NEW YORK, NY - AUGUST 20: Former White House Chief Strategist Steve Bannon exits the Manhattan Federal Court on August 20, 2020 in the Manhattan borough of New York City. Bannon and three other defendants have been indicted for allegedly defrauding donors in a $25 million border wall fundraising campaign.

A federal judge this week ordered former presidential advisor and Trump campaign CEO Steve Bannon to submit to questioning as part of the Federal Trade Commission’s investigation into a data breach at Cambridge Analytica, according to the National Law Journal.

According to the report, U.S. District Judge Christopher Cooper sided with the agency, ruling that Bannon complying with the FTC’s civil investigative demand would not prejudice the former Breitbart executive chairman in his upcoming trial in New York. (In that case, Bannon is charged with money laundering and conspiracy to commit wire fraud.)

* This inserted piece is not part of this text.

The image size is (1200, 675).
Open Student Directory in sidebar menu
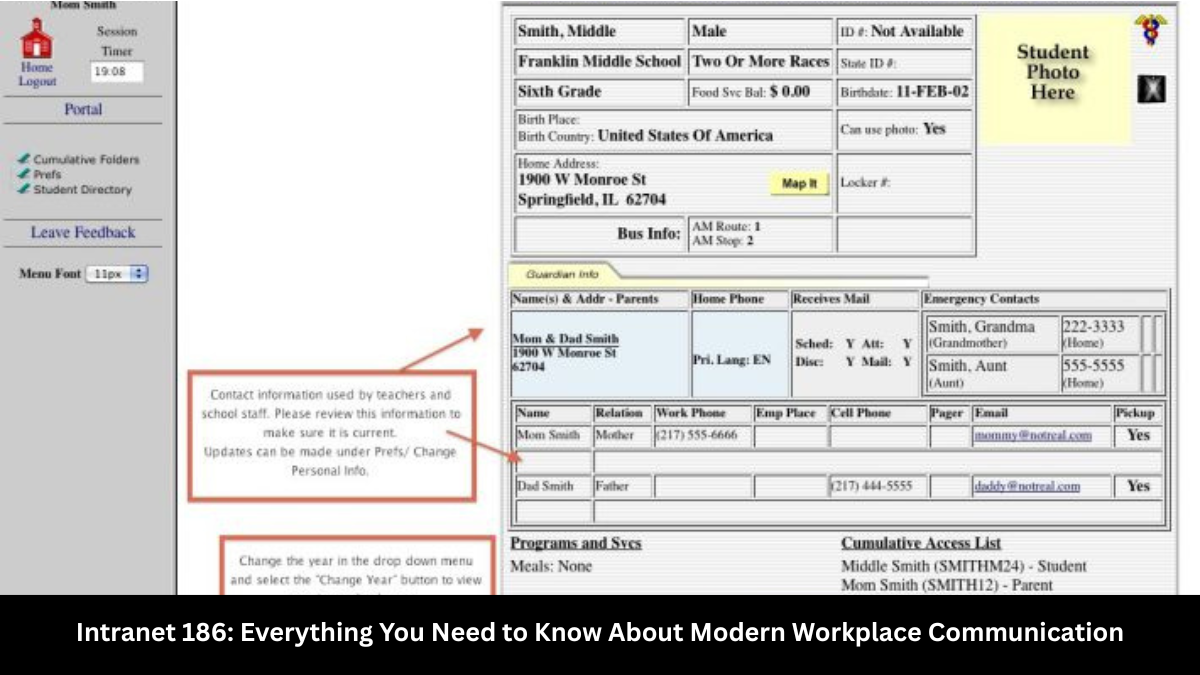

Issuing a ruling from the bench on Tuesday, Cooper said that delaying Bannon’s testimony “even six months under the optimistic assumption that he will be tried in May” would preclude the agency from concluding its investigation into the data firm.

The now-shuttered Cambridge Analytica is accused of engaging in deceptive practices to harvest personal information from tens of millions of Facebook users which it then is said to have used to profile and target individual voters. Bannon previously served as the data firm’s vice president and was a member of its board of directors. An administrative complaint issued last year alleged that the company’s then-CEO Alexander Nix and app developer Aleksandr Kogan deceived consumers, enabling the company to collect Facebook data from more than 50 million Facebook users and their friends, despite telling consumers that no identifiable information would be retained.

Both Kogan and Nix settled with the FTC. Facebook was fined $5 billion for its failure to protect users’ data privacy.

The agency said it wanted to question Bannon in connection with the investigation to determine whether he may be personally liable for his involvement with the unlawful breach and whether any of that data still exists or was shared with other entities.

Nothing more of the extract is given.